Smoke & mirrors: rejuvenating a 20-year-old production

 

When Don Giovanni opens at the Arts Centre, Melbourne early next month, Teddy Tahu Rhodes (featured above singing the 'Champagne Aria') will once again scramble down the ladder leading from Donna Anna‘s bedroom, dressed in the most famous pair of leather underpants in Australia. Taryn Fiebig (Zerlina), will bat her eyelashes at the Don, tossing her waist-length blonde plait as she does so. And Hyeseoung Kwon (and later Nicole Car) will look sad and dignified in the stark black gown that Donna Anna wears after her father’s untimely demise.

Carl Friedrich Oberle’s costumes for the late Göran Järvefelt’s Don Giovanni production, which recently celebrated its 20th birthday, returned to Sydney and Melbourne this year after four years of interstate and overseas travel. Getting them ready for OA’s revival of this much-loved production, was no small undertaking.

When preparing to assemble the costumes for an upcoming production, wardrobe coordinators begin by watching the OA video production of the show, and afterwards use the “costume bible” to assemble the many different ensembles. In Don Giovanni’s case, Wardrobe Coordinator Bronwyn Jones, who sourced and assembled every shirt, dress, cravat, hat, wig and boot required for the production, knew that she had a long journey ahead of her after these preparatory steps.
○ ○ ○
• DIRECTION 1:
Answer these questions about the Don Giovanni excerpt:
(a) Who is shown singing the 'Champagne Aria'?
(b) Who designed the costumes for the production?
(c) What is Bronwyn Jones's job title?
• DIRECTION 2: Can you write out the stretch of the Don Giovanni excerpt from "Carl Friedrich Oberle’s" through "no small undertaking." with "travel" swapped for "touring"?
You won't need these stored data lines.

Stored data
○ ○ ○
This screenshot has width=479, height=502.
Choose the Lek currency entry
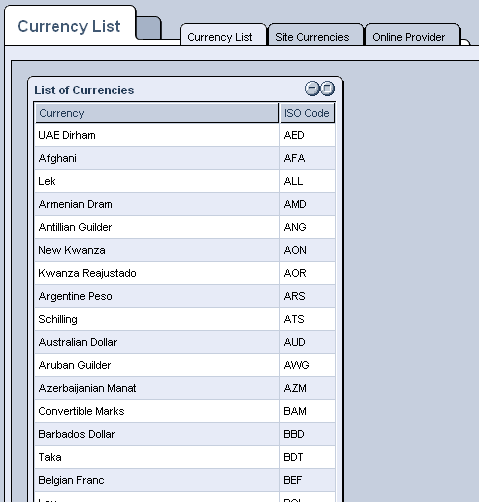(x=185, y=181)
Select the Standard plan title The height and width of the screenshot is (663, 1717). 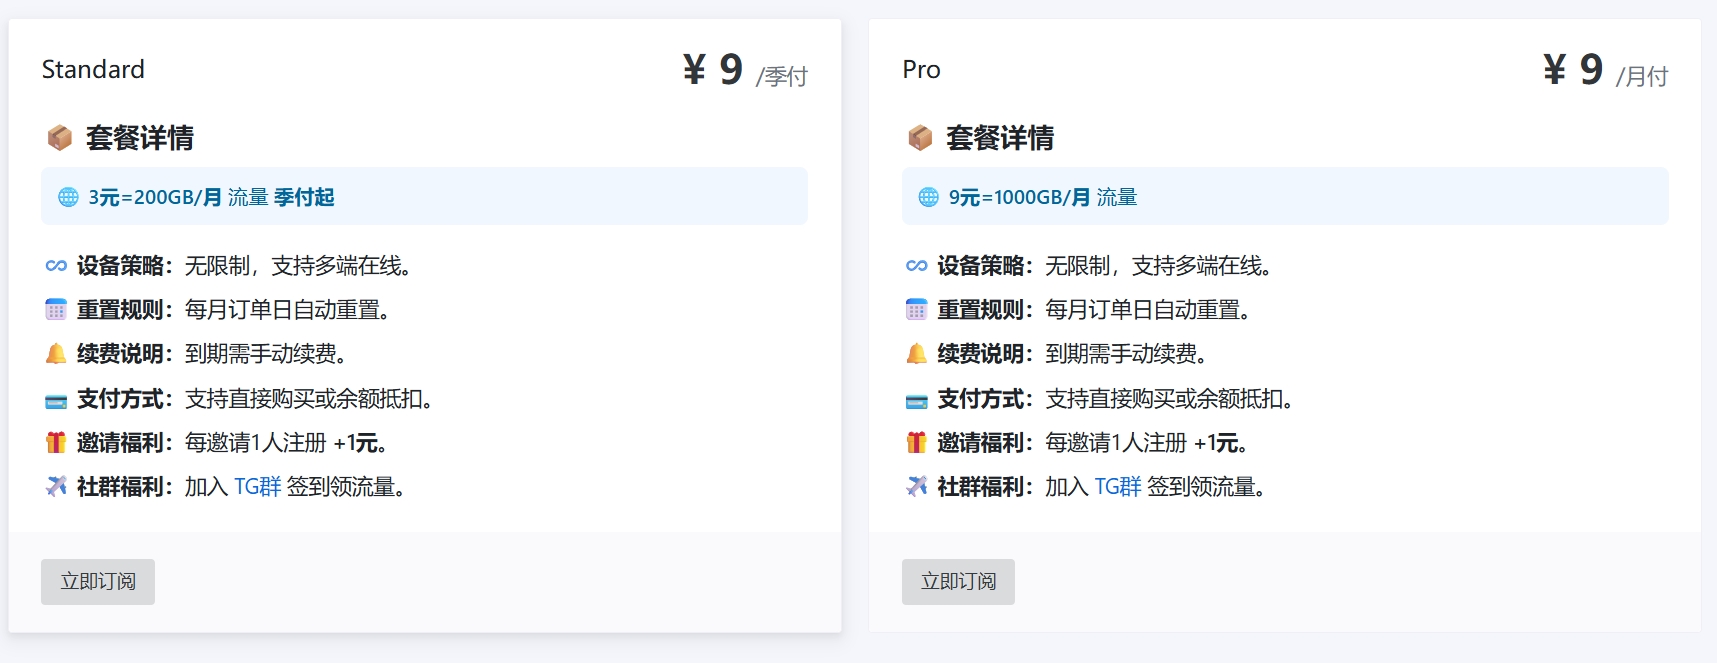[93, 70]
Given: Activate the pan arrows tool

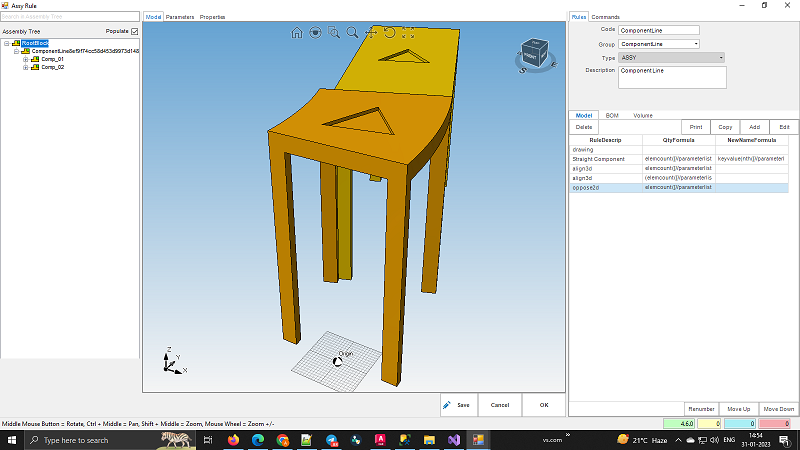Looking at the screenshot, I should coord(371,33).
○ ○ ○
• FULL OUTPUT 1:
(a) Teddy Tahu Rhodes
(b) Carl Friedrich Oberle
(c) Wardrobe Coordinator

• FULL OUTPUT 2:
Carl Friedrich Oberle’s costumes for the late Göran Järvefelt’s Don Giovanni production, which recently celebrated its 20th birthday, returned to Sydney and Melbourne this year after four years of interstate and overseas touring. Getting them ready for OA’s revival of this much-loved production, was no small undertaking.